The 'test tube' burger

No thanks, nothing will ever come close to a rare steak.

The problem with lab meat is that there is going to be no texture.No movement = No muscle tissue development = mushy vienna meat.
That's part of the research into growing meat in a lab. It is almost certainly the future.
 
Interesting, this burger was funded by Sergey Brin, Google co-founder.
http://www.theguardian.com/technology/blog/2013/aug/05/google-sergey-brin-test-tube-burger

If Sergey Brin didn't exist, it might be beyond the wit of anyone to invent him. He turns 40 on the 21st of this month, and can now add his role as the funder of the new €250,000 (£216,000) "test-tube burger" to a host of other wild science-fiction ideas that are turning into fact - including investing in asteroid mining, personal genome analysis and electric cars.

And that's before you mention his role as the billionaire co-founder (with university friend Larry Page) of internet search giant Google, where he's also helped make the phone software Android one of the planet's most-used operating systems in just five years.
 
No, it still had to die.

"Cows are very inefficient, they require 100g of vegetable protein to produce only 15g of edible animal protein," Post told the Guardian. "So we need to feed the cows a lot so that we can feed ourselves. We lose a lot of food that way. [With cultured meat] we can make it more efficient because we have all the variables under control. We don't need to kill the cow and it doesn't [produce] any methane."
http://www.theguardian.com/science/2013/aug/05/first-hamburger-lab-grown-meat-press-conference

There are important ethical reasons why we should replace animal meat with in vitro meat, if we can do it at reasonable cost. The first is to reduce animal suffering. Just as the cruelty inflicted on working horses, so movingly depicted in Anna Sewell's Black Beauty, was eventually eliminated by the efficiency of the internal combustion engine, so the vastly greater quantity of suffering that is inflicted on tens of billions of animals in today's factory farms could be eliminated by a more efficient way of producing meat.
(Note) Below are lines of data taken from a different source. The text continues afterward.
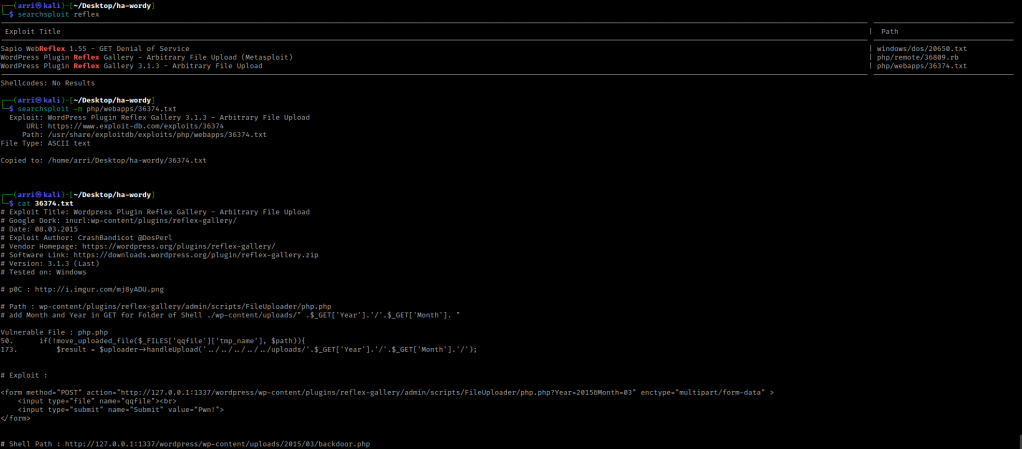This screenshot has height=449, width=1022.
Task: Click the line 173 handleUpload code
Action: click(240, 349)

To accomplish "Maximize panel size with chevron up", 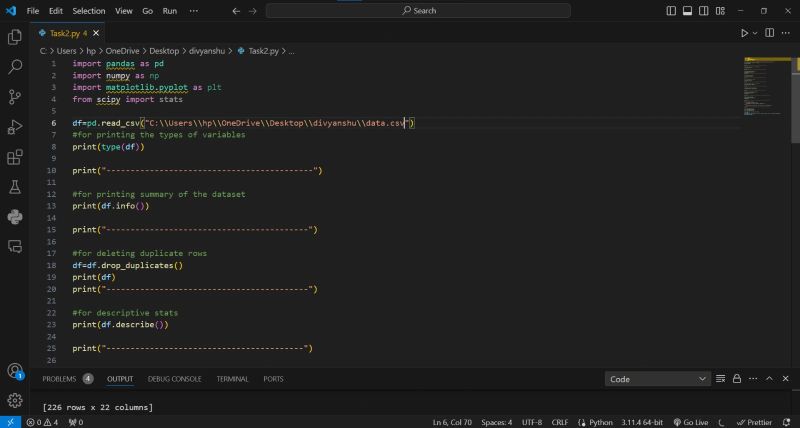I will coord(769,379).
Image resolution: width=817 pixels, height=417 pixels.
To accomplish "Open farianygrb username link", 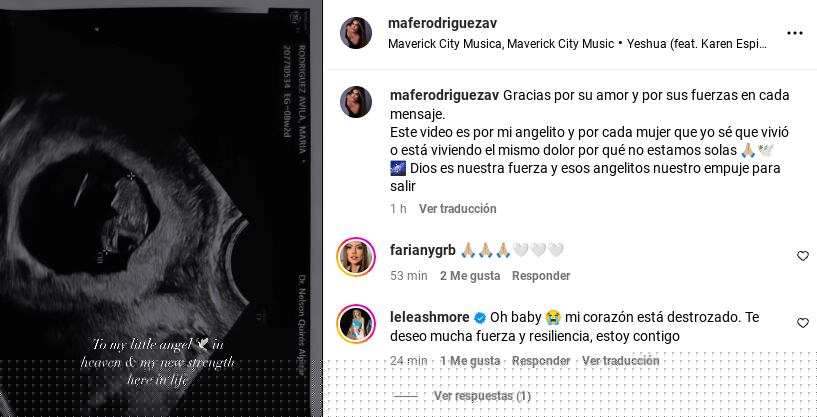I will click(x=423, y=250).
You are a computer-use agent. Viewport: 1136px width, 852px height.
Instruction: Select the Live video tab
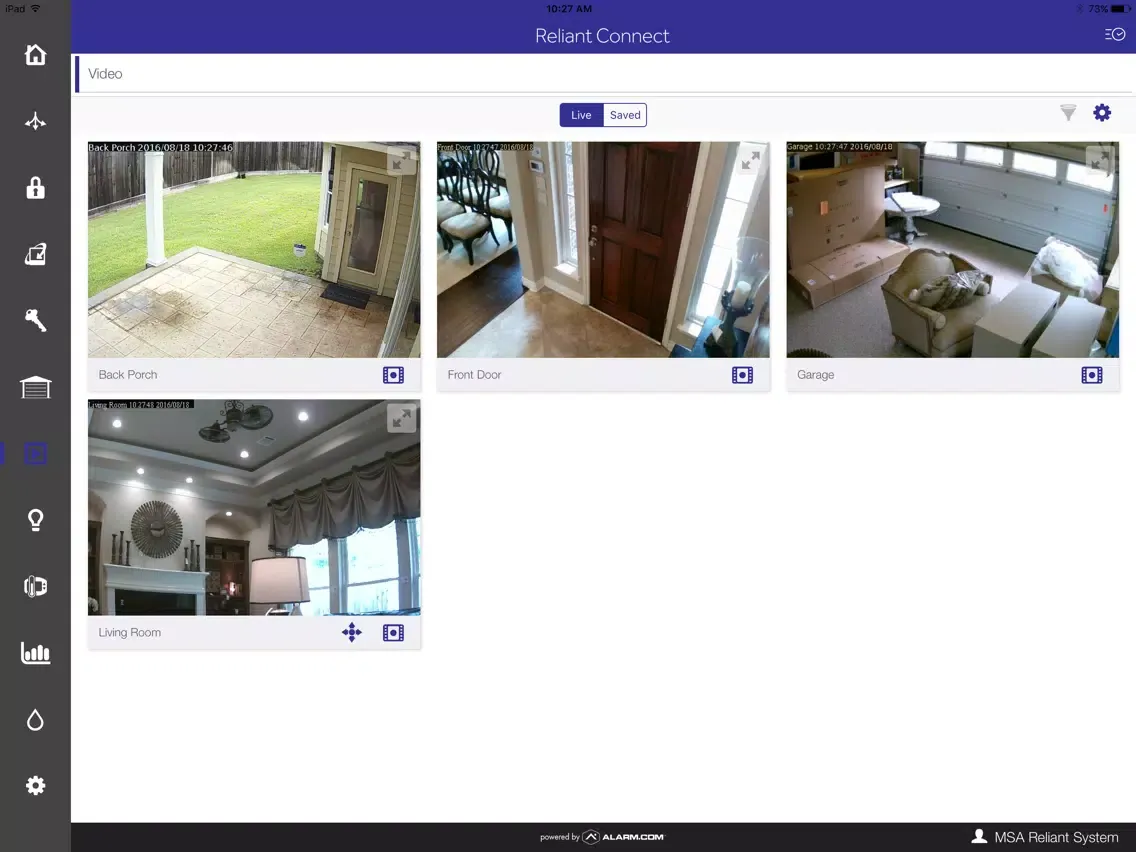tap(581, 115)

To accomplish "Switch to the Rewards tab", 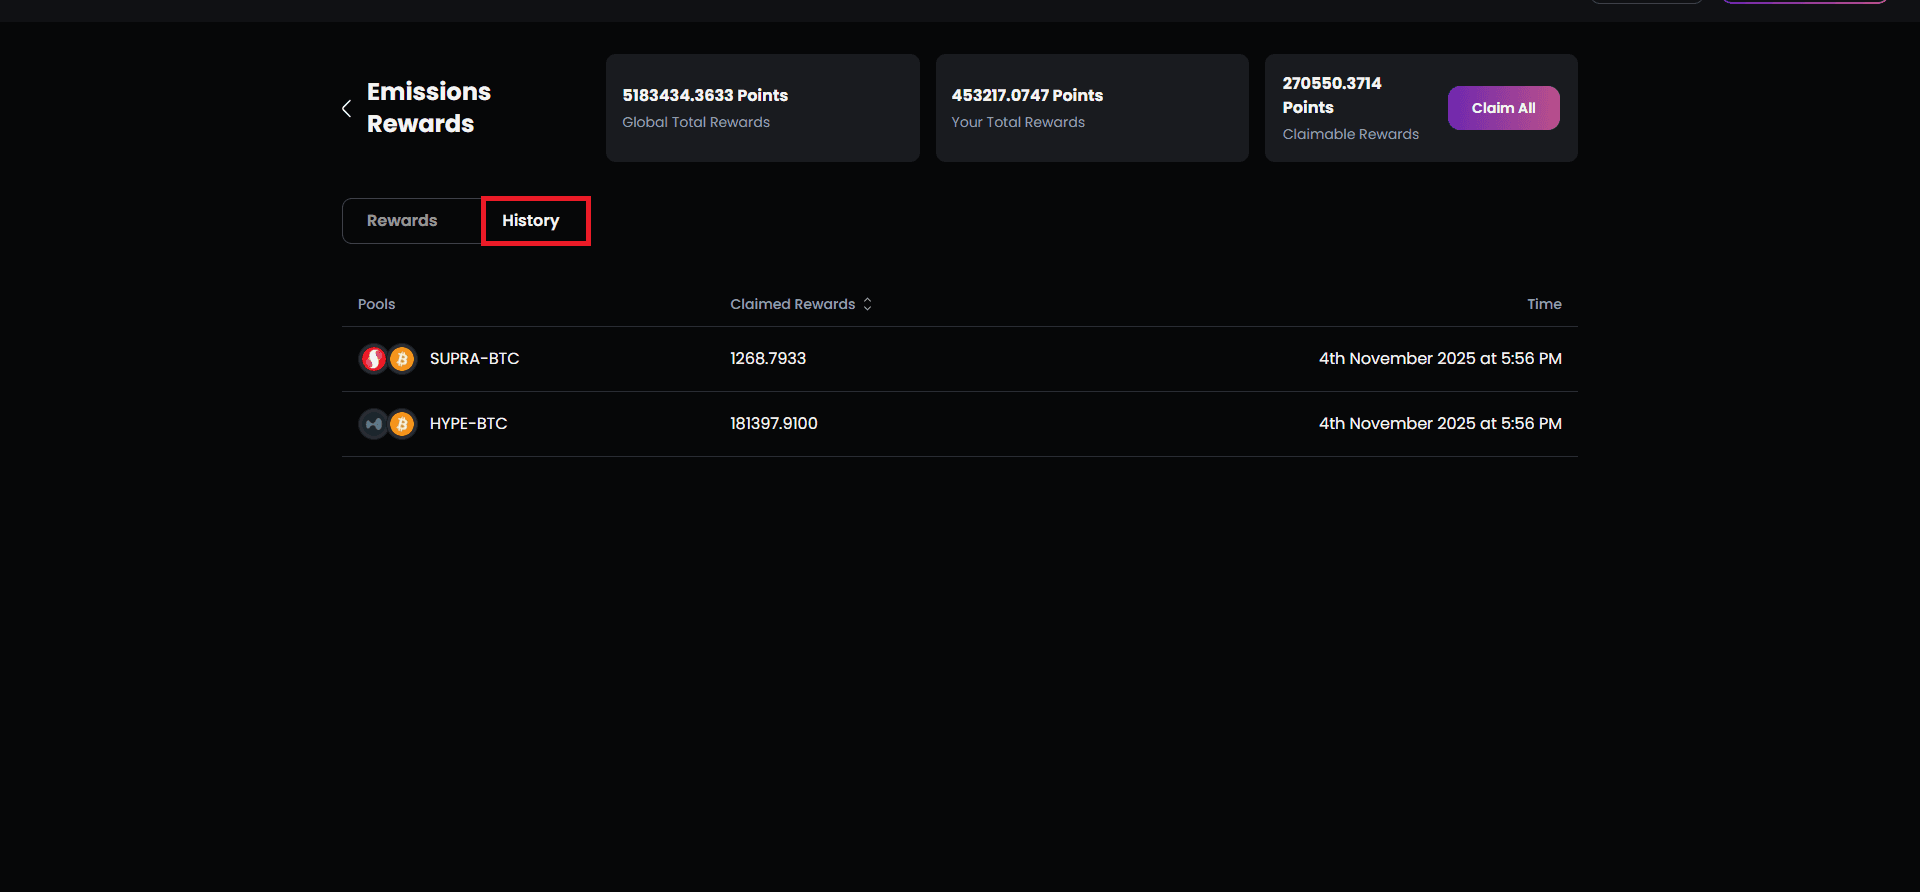I will (x=402, y=221).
You would have to have a heart of stone not to applaud such an outcome. But it needn't be simply an emotional response. Among philosophers who discuss the ethics of our treatment of animals there is a remarkable degree of consensus that factory farming violates basic ethical principles that extend beyond the boundary of our own species. Even a staunch conservative such as Roger Scruton, who vigorously defended hunting foxes with hounds, has written that a true morality of animal welfare ought to begin from the premise that factory farming is wrong.
http://www.theguardian.com/commentisfree/2013/aug/05/worlds-first-cruelty-free-hamburger

So yes Pooky, you can eat this guilt free!